Several sources have confirmed that the two Freedom Waves to Gaza ships have been illegally boarded and commandeered by the Israeli military in international waters.  Organizers have been unable to communicate with the ships since soon after they were approached by Israeli warships.

The Freedom Waves to Gaza initiative is a non-violent, civil society movement striving to challenge the illegal Israeli blockade of Gaza.

Wednesday, the two civilian boats set sail from Fethiye, Turkey.  Together the Canadian Tahrir and the Irish Saoirse are carrying 27 people – including journalists and crew – from nine countries. They intend to bring a symbolic cargo of $30,000 worth of medicine to the Gaza Strip.

The organizers of Freedom Waves to Gaza said they kept the voyage secret until now due to sabotage attacks on a previous effort this past summer, Freedom Flotilla II.  At that time, the Greek government prohibited the departure from Greek ports of any ships, Greek or foreign, for Gaza. The Greek port authorities boarded the Tahrir and seized its licence. There have been strong indications that Greece’s actions may have resulted from international pressure, notably from Israel.
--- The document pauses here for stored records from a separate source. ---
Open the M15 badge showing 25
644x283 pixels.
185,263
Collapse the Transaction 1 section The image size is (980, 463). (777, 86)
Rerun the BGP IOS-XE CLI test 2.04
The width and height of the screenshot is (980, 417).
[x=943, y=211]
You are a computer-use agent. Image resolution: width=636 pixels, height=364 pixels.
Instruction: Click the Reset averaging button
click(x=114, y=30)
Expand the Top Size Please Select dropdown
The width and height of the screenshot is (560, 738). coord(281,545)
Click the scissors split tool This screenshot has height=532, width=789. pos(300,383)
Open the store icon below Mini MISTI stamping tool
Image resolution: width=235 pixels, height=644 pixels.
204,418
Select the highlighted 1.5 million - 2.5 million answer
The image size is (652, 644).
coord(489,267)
Freedom Waves aims to peacefully challenge Israel’s blockade of Gaza, which violates international law and inflicts grave hardship on Palestinians. * [More on this below.]

Please click here to send an email to Canadian political leaders demanding safe passage for the boats, and the safe treatment of all members aboard.
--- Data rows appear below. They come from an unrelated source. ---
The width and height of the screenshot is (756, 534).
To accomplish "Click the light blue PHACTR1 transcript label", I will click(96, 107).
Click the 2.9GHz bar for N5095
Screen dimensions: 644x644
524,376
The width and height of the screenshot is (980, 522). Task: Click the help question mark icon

And please forward this message to others.

* [MR:  Many detailed reports document the horrible impacts of the blockade.  Even so, I find this anguished account very compelling.  A refugee from Nazi Germany, Lilian Rosengarten is a Buddhist practitioner, poet, writer and pacifist.  Her article, contributed originally to the Palestine Chronicle, came to me via Australians for Palestine.

Lilian Rosengarten:

Gaza life exists in a cage, an open air prison that has been kept mostly isolated from the world. Its citrus trees have been uprooted.  Flowers are no longer exported.  Nor are vegetables, fruit or olives, formerly a thriving export business.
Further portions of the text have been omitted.